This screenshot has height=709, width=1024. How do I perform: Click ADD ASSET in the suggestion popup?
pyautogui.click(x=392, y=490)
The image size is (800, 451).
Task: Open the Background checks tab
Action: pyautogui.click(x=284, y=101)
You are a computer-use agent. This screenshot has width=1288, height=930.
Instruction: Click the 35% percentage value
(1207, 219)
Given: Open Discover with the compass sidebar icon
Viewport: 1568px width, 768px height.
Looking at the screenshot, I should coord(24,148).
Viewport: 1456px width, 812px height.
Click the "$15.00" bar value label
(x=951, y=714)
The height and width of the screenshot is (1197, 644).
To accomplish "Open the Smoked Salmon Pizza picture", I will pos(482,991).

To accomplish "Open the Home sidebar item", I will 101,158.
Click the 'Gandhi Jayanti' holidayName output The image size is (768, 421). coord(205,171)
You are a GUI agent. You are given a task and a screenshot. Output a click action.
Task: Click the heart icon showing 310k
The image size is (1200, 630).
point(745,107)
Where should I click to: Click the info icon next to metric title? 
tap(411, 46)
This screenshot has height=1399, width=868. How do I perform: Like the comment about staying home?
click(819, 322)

_ _ _ _ _ _ _

The exercise =
Reproduce word for word everything from the line containing "This screenshot has height=1399, width=868." down to the end of the items.

Solution =
This screenshot has height=1399, width=868. How do I perform: Like the comment about staying home?
click(819, 322)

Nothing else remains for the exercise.